Claudia ceased; the accompaniment on the cithara died away in soft full chords. Caius Aurelius sat spellbound. Never had he dreamed of the daughters of the fever-tossed metropolis as so simple, so natural, so genuine and genial. The strain almost resembled, in coy tenderness, those northern love-songs which he had been wont to hear from the lips of Gothic and Ampsivaric maidens. In those, to be sure, a vein of rebellion and melancholy ran through the melody and pierced through the charm, while in this all was perfect harmony, exquisite contentment—an intoxicating concord of joy, youth and love. In this he heard the echo of the smiling waves below, of the glistening leaves, and of heart-stirring spring airs.
“A second Sappho!” exclaimed Herodianus, as his master sat speechless. “I can but compare the sweetness of that voice with the luscious Falernian we drank at dinner. That was a nectar worthy of the gods! Besides, indeed—the Hispanian wine—out there, what do you call the place—you know, my lord—what is the name of it—that was delicious too—and seen against the light.... What was I saying? I had an aunt, she sang too to the cithara—yes she did, why not?—She was free to do that, of course, quite free to do it—and a very good woman too was old Pris—Pris—Priscilla. Only she could not endure, that any one should talk when she blew the cithara....”
Octavia was frowning; Aurelius had turned crimson and nodded to his Gothic slave, who was standing aside under the arcade. Magus quietly came up to Herodianus and whispered a few words in his ear.

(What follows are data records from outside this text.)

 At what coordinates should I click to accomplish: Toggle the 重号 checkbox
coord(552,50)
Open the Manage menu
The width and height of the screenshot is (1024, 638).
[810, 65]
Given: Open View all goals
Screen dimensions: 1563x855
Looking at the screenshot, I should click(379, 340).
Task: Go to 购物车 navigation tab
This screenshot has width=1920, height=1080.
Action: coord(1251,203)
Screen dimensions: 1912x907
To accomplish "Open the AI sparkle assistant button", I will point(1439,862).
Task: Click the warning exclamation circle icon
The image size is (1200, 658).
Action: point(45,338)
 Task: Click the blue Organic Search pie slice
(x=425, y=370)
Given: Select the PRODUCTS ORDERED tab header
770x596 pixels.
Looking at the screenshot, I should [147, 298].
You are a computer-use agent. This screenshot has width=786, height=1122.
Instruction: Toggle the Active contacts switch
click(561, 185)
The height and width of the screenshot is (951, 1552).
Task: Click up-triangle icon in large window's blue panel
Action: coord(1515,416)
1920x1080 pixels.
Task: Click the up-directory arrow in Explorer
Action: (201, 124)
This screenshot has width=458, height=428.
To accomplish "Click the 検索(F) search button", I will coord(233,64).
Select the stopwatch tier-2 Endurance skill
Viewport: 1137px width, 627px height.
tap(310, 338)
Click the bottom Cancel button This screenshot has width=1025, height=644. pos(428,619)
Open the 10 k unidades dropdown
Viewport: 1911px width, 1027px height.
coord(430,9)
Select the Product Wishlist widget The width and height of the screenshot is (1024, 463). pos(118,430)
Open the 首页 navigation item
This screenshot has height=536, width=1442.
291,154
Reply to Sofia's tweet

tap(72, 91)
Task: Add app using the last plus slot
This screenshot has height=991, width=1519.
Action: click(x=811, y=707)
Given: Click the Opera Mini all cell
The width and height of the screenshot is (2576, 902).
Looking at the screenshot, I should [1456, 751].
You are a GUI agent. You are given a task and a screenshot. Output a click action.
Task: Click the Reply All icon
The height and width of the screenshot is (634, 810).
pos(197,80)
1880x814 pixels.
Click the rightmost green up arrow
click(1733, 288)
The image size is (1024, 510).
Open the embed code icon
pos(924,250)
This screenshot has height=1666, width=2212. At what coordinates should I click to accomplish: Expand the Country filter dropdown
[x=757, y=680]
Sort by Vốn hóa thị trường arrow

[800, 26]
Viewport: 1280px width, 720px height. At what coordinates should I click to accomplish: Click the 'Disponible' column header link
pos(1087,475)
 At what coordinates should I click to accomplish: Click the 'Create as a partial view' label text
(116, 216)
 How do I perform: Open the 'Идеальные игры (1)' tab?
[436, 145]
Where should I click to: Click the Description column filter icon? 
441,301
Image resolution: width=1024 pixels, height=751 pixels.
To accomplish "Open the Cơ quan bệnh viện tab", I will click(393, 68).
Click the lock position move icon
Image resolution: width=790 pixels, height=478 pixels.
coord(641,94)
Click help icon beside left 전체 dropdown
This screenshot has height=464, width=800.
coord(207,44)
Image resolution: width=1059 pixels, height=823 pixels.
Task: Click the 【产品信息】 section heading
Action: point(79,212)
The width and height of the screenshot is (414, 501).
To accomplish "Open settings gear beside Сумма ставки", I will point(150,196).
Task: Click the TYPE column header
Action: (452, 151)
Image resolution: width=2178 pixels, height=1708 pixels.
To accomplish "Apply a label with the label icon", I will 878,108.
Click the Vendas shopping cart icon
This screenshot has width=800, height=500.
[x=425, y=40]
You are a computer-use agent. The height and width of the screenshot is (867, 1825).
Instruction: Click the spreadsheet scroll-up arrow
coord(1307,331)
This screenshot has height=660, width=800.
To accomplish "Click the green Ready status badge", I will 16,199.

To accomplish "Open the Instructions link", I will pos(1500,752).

“That shows a profound, a remarkably profound power of observation!” cried the freedman excitedly. “In fact, what does music prove after all? I play the water-organ,[88] and—hold me up, Magus. This floor is remarkably slippery for a respectable cavaedium. It might be paved with eels or polished mirrors!”
“You are a very good fellow,” muttered the Goth as he led him slowly away, “but you carry it a little too far....”
“What? Ah! you have no sense of the sublime? You are not a philosopher, but only a—a—a—a man. But, by Pluto! you need not break my arm. I—take care of that, that.... Will you let go, you misbegotten villain!”
But the Goth was not to be got rid of; he held the drunken man like an iron vice and so guided him in a tolerably straight course. When they disappeared in the corridor leading to the atrium, Aurelius was anxious to apologize for him, but Octavia laughed it off.
“We are at Baiae,"[89] she said, “and Baiae is famous for its worship of Bacchus.”